The proposed rechargeable batteries with electrical heating were tested in the cold cell. The results showed that in comparison with rechargeable batteries, in which electric heaters were placed in the bottom space, the heating efficiency of the battery is much higher.

So, for example, when the battery was heated up with an initial temperature of minus 40 ° C using bottom heaters, the rate of heating of the center of the unit was 0.34 ° C / min, while at 760250

using the proposed technical solution, it was 0.65 ° C / min.

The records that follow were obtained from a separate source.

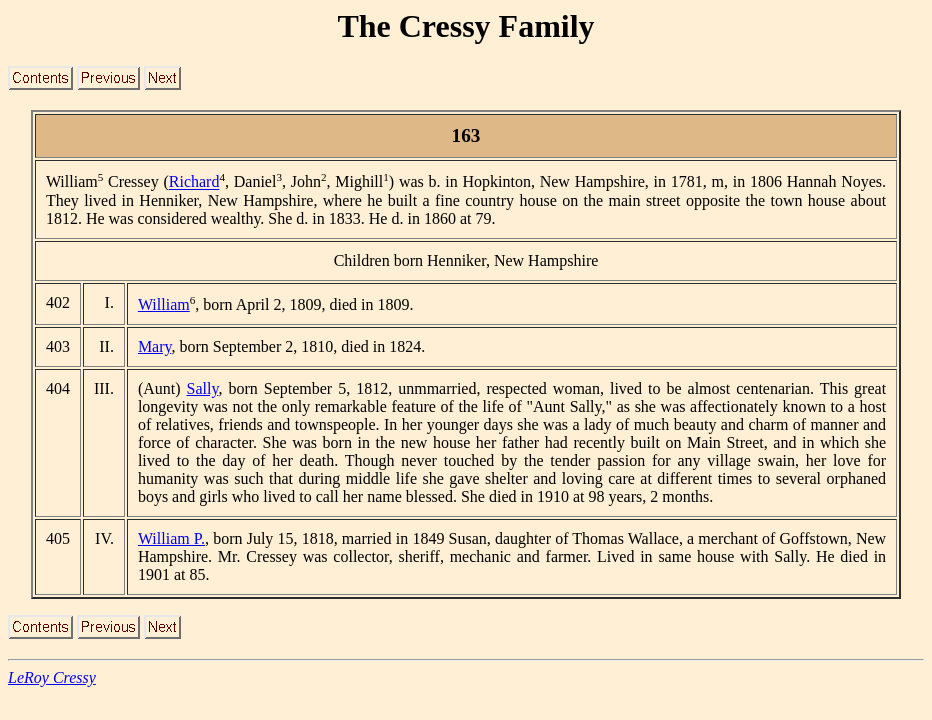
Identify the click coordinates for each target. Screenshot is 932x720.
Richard (194, 182)
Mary (155, 346)
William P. (171, 538)
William (164, 304)
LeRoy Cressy (52, 677)
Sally (203, 388)
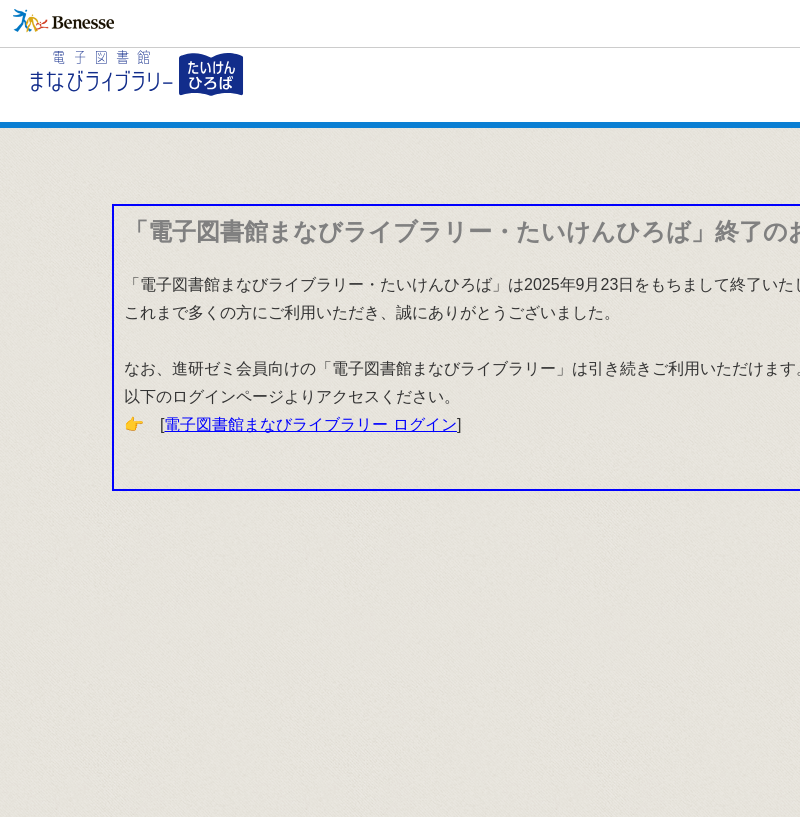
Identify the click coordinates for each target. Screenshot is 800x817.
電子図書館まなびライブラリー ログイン (310, 424)
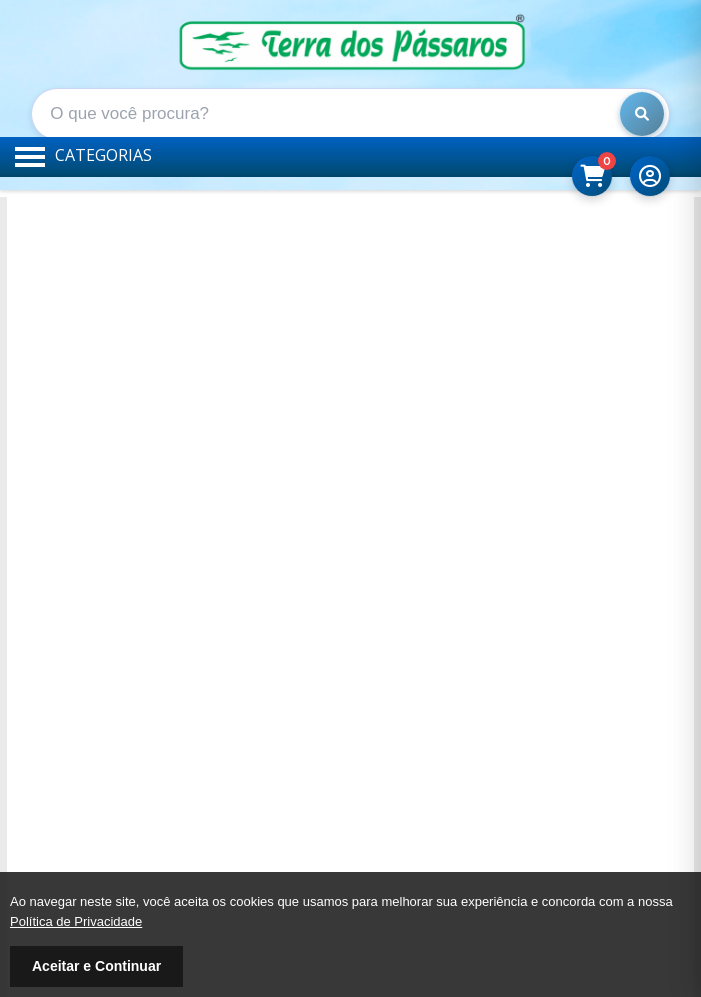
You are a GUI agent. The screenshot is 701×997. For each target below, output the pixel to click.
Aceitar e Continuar (96, 966)
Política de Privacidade (76, 921)
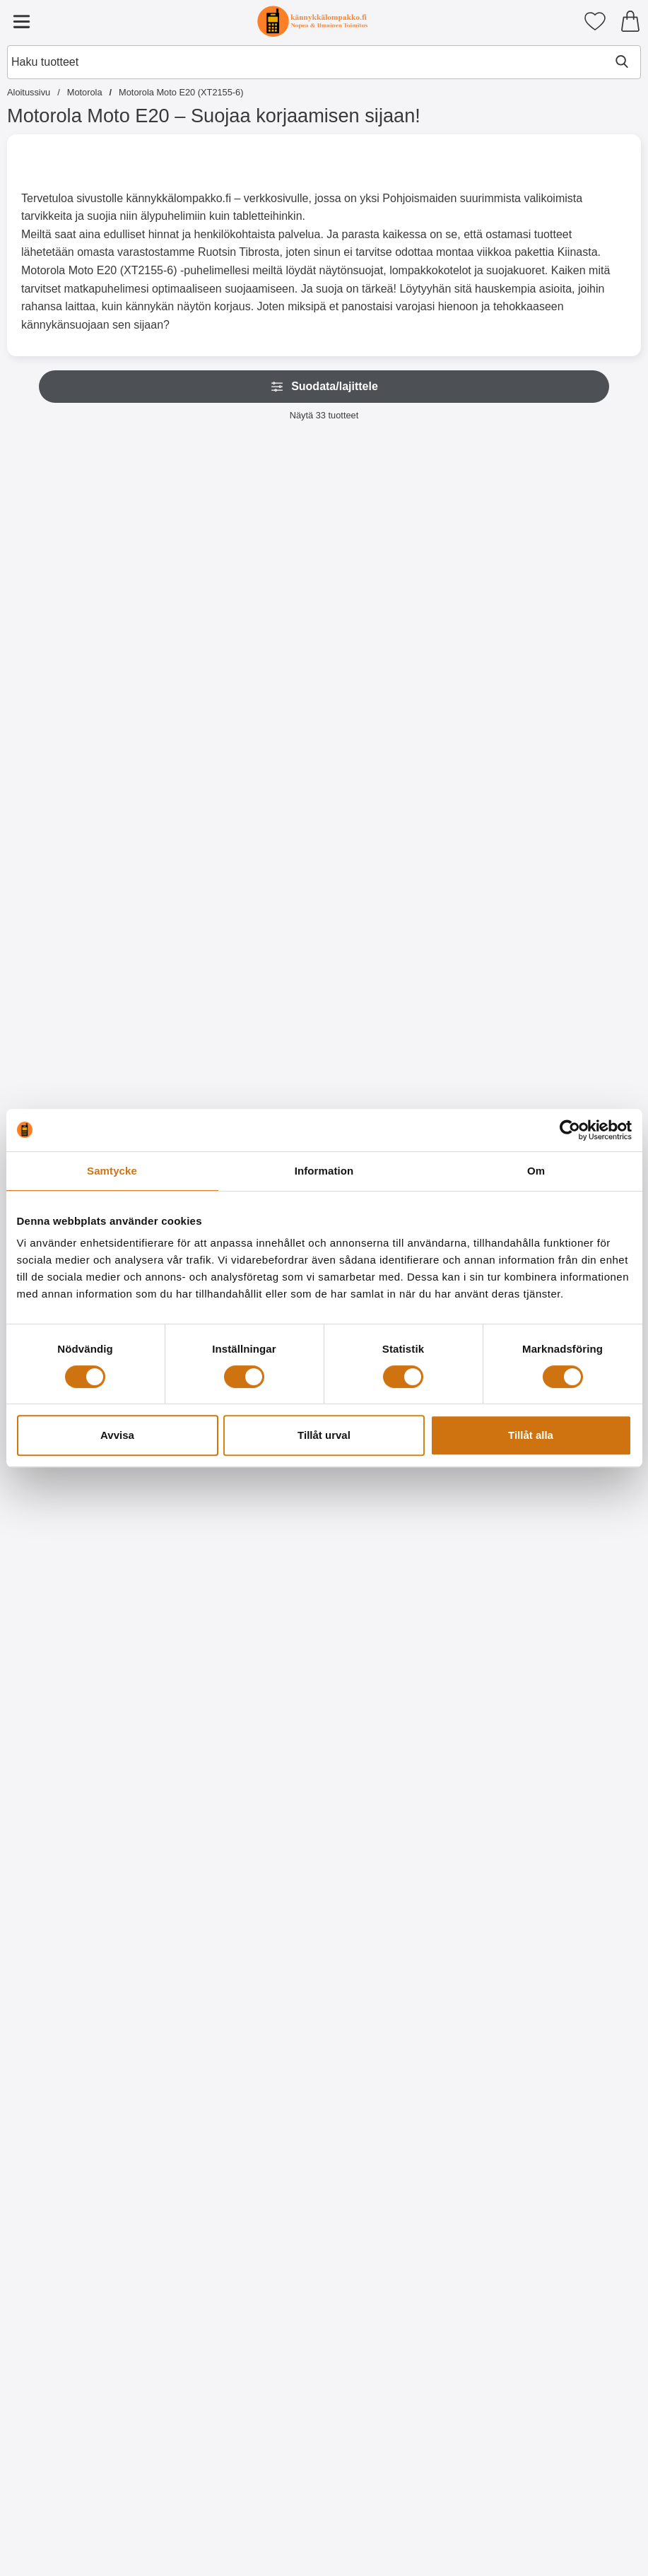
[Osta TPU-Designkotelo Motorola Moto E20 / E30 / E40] (452, 1612)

When heating batteries with an initial temperature of minus 50 ° C, the heating rate of the center of the block of plates was 0.21 and 0.66 ° C / min, respectively. 5

Use of the proposed tech -_______

This solution improves the efficiency and cost-effectiveness of the battery heating process, which contributes to ensuring reliable engine start-up and {0 improving the performance of automotive vehicles operating at low temperatures.

Claims (2)

Claim A rechargeable battery with internal electrical heating, comprising a monoblock type casing with partitions, bipolar electrodes assembled into blocks and separated by separators, and an electric heater, in order to increase efficiency and reduce heating time by creating a directional heat flow from the electric heater to blocks of electrodes, the heater is made flat in the form of a printed circuit board, covered with a protective film facing the electrodes, at a ratio of the thickness of the base of the board to the protection hydrochloric film equal 3-5, the connecting sections of the PCB in places enveloping the partition -. ki inside the monoblock above the electrodes are made with a metal current-carrying layer width that is 3-6 times the width of the heat-generating layer sections of the heater in the electrolyte.